The first step was to get our hands on some data. Patreon doesn’t publish a comprehensive index of projects, but I discovered a URL from a previous version of the website that was still working:
page; by incrementing it, you can scroll through a comprehensive list of projects.
2appears to indicate reverse chronological order.
So there’s the index of projects we need. Add a web scraper for individual project pages, slap together a data model, and we’re in business!
February 3, 2015
One tidbit we learned was that most of his fans don’t collect their rewards or expect anything in return—they simply want to support him to keep doing what he’s already doing.
His insight was much more interesting (and fun!) than any of the numbers we gathered thus far.
March 16, 2015
Patreon acquired their competitor Subbable and announced a “matching” program to placate Subbable users, offering up to $100,000 in matching funds for the first 45 days of the transition.
March 31, 2015
There was a sudden, sustained spike in all levels of funding. Is it related to the matching program or the acquisition, or is it pure venture capital black magic?
I didn’t touch the crawler.
The median pledge (only counting projects with at least one patron) jumped from $0.42 two days ago to $3.60 today.
May 5, 2015
There was a small but sharp decline in median pledges: down to $3.50 from a steady $4.00. I suppose this was the end of the matching program.
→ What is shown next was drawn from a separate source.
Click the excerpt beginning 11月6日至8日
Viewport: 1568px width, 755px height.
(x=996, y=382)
I should note that our numbers don’t always agree with the figures quoted by Patreon. Their framing can be a little weird if you want to reason about a single project, but major discrepancies are most likely due to an incomplete crawl and not any statistical funny business.
July 21, 2015
I shut off Yahoo! Pipes, which had been our main page fetcher, and reluctantly ordered Google Compute Engine (previously the understudy) to pick up the slack.
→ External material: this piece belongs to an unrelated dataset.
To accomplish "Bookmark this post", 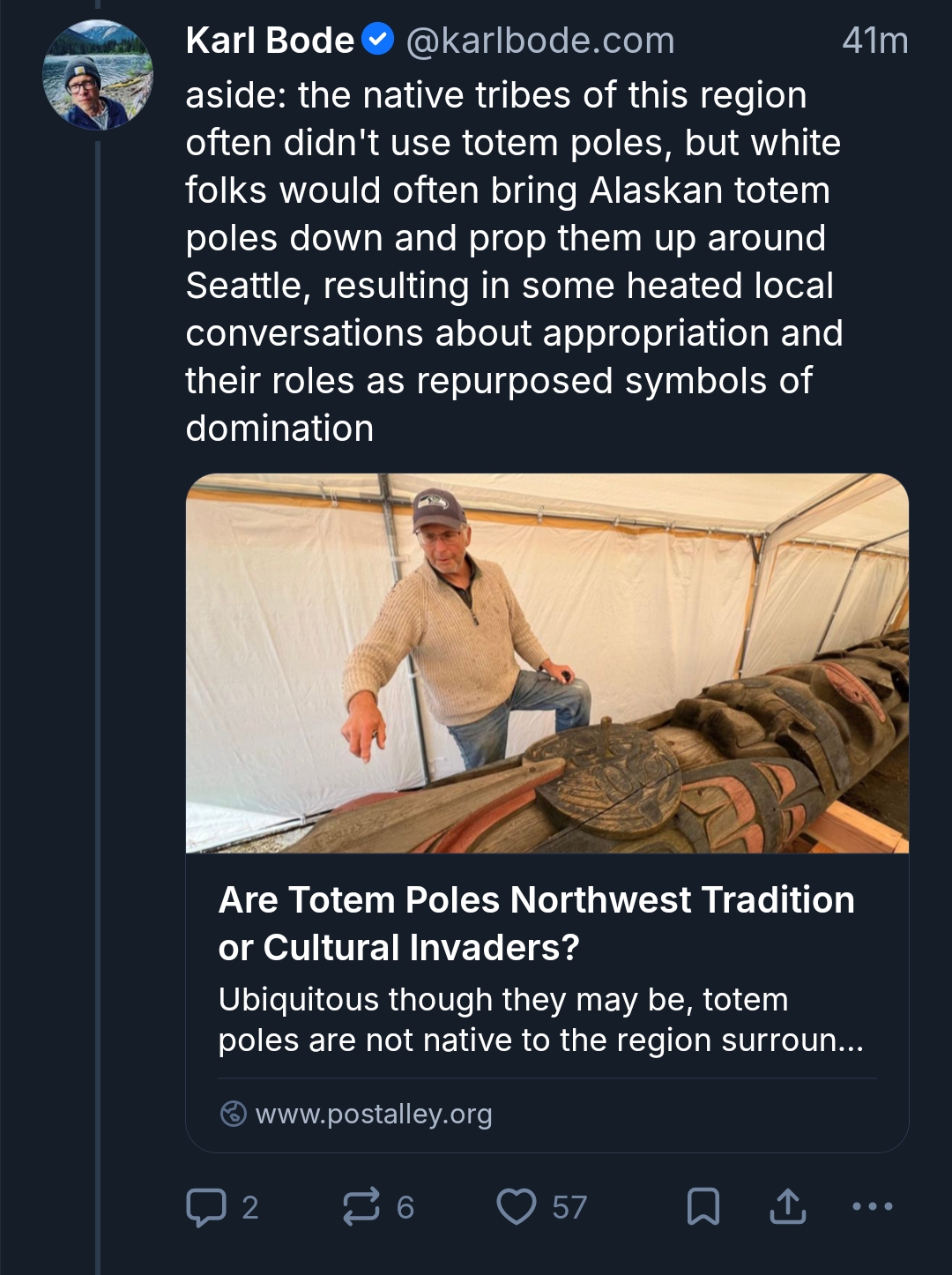I will (x=703, y=1207).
Pipes had some issues with excessive politeness: it cached aggressively, timed out early, and obeyed robot directives strictly. But the main issue was Yahoo’s announcement that Pipes was shutting down at the end of September.
Pipes was the only way I know to make a major search engine scrape the web for you.
August 13, 2015
I checked up on the crawler logs and noticed that Patreon had removed their
/discoverNext URL. Good for ‘em, tightening up security!
Small parts of the site layout also changed, and this broke the corresponding scraping code.
With the comprehensive feed of new projects gone, and no candidate for a substitute, it seems that the data collection portion of this research project is winding down.
September 30, 2015
Suddenly I can easily obtain the original database, not just incomplete snapshots. All that web scraping is obsolete in the shadow of this shiny new hi-fi artifact.
But I can’t bring myself to load the database dump. Using hacked data feels morally questionable, while crawling the public web does not.
October 5, 2015
I wonder who is combing through the leaked database. Researchers, business competitors, curious creative types, snoopers, scammers, stalkers, and malicious attackers can all take a peek.
It’s not just the leak that’s making me rethink things, though. The index we were using to find newly created projects is gone. We’ve lost momentum as our attention shifts to other projects. And this feels like a rotten time to interview, study, and audit Patreon’s users, who now have harassment, fraud, and theft to worry about.
We are left with quite a few unanswered questions and unfinished inquiries. These include:
How consistent is crowdfunding support over time? How does funding variability correlate with a project’s number of supporters, subject matter, and deliverables?
What can project creators reasonably expect from subscription-based donation support? Do they need to sell merchandise to survive? How can they expect different sizes of audiences to behave?
What are the best ways to classify a project? Patreon does not have clear-cut categories. We classified them roughly by medium (like writing, video, software, and comics), but this is a perfect opportunity to apply some machine learning.
Our aggregate numbers didn’t match those released by Patreon. Did the crawler miss a lot of projects? Or was there private activity we couldn’t see?
What happened on March 31? Was there a problem with our scraper before then?
But rather than use the cheat code (or is it the teachers edition?), we are letting this project go.